### [Selected text]

The Federal Energy Regulatory Commission (FERC) approved Kinder Morgan’s request to start commercial operations at Train 1 of the company’s Elba Island LNG complex in Georgia as the fourth quarter began. FERC approved the request to “commence service for liquefaction and export activities.” Elba Island won’t directly impact the Permian, of course, but is another example of the boom in U.S. LNG exports.

The facility experienced start-up problems that led to periodic delays since late last year as it tweaked the setup of its 10 trains. In total, they will produce around 3 million tonnes per year when up and running. The U.S. had exported 26 million tonnes of LNG through September, exceeding its 2018 total of 22 million tonnes with the fourth quarter to go.

That puts the U.S. into a tie with Malaysia for third place among global LNG exporters—quite a change from zero LNG exports less than a decade ago.

### [Given material]
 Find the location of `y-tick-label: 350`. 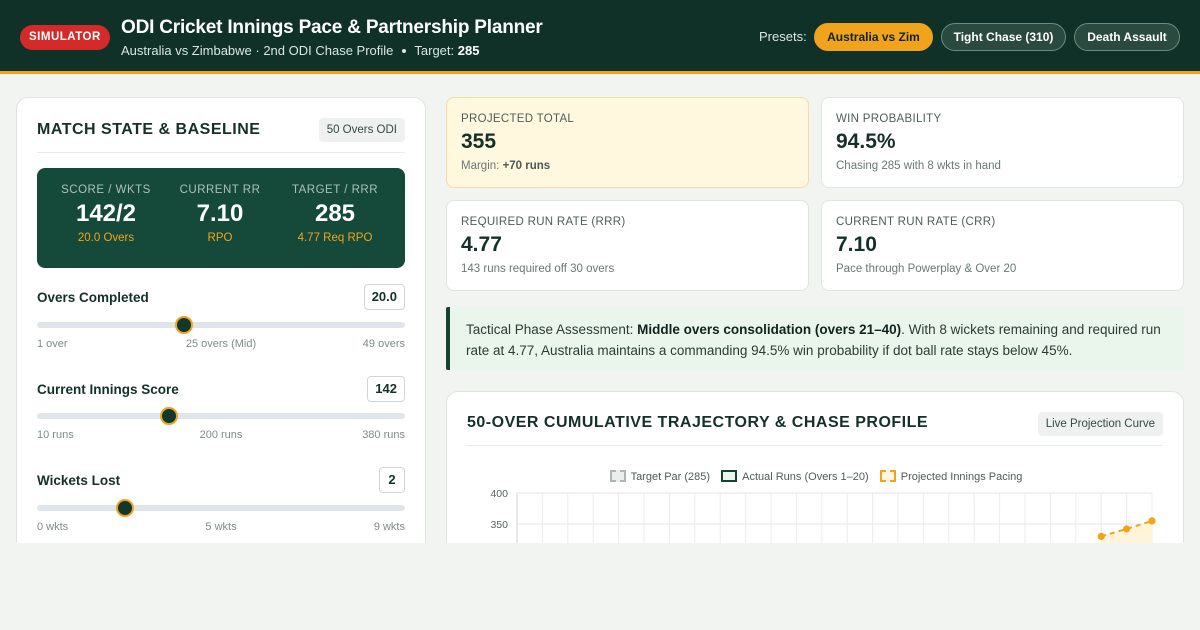

y-tick-label: 350 is located at coordinates (499, 525).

### [Tasks for this exercise]
[1] Repeat part of the passage on U.S. LNG exports word for word, starting at "The facility experienced" and ending at "quarter to go.".
[2] According to the passage on U.S. LNG exports, how many tonnes of LNG had the U.S. exported through September?
[3] Write the next part of the passage on U.S. LNG exports, picking up after its final sentence.
The material comes from a separate source.

### [Answers provided]
[1]
The facility experienced start-up problems that led to periodic delays since late last year as it tweaked the setup of its 10 trains. In total, they will produce around 3 million tonnes per year when up and running. The U.S. had exported 26 million tonnes of LNG through September, exceeding its 2018 total of 22 million tonnes with the fourth quarter to go.

[2] 26 million tonnes.

[3]
The blight

Flaring of associated gas has been the blight on the escutcheon of the Permian success story for years. In recent months, the pressure to address that has been increased as some upstream leaders have spoken publicly about it. The pivot point on the issue may have been a recent decision by the Texas Railroad Commission.

Ironically, the commission ruled 2-1 that a producer could flare and did not have to put associated gas into a nearby gathering system. Still, the split decision was made on narrow grounds in favor of a struggling producer and against a large national midstream operator.

Arguments in the case clearly showed regulators’ patience is running out for flagrant flaring. Though natural gas pipelines providing additional takeaway capacity are welcomed, low natural gas prices, pipeline takeaway commitments and other economic factors remain an issue when it comes to flaring of gas, according to Scott Sheffield, Pioneer Natural Resources president and CEO.

“That’s the biggest issue we have to solve with the producers and with the pipeline companies,” Sheffield said during a recent Permian-focused event hosted by the Center for Strategic & International Studies. “And the states probably need to do a better job of putting more pressure on both groups of people, in my opinion, to solve that problem. We should be adding 21 Bcf/d of natural gas lines. We’re only adding six, so this flaring issue is not going away with these three new pipelines.”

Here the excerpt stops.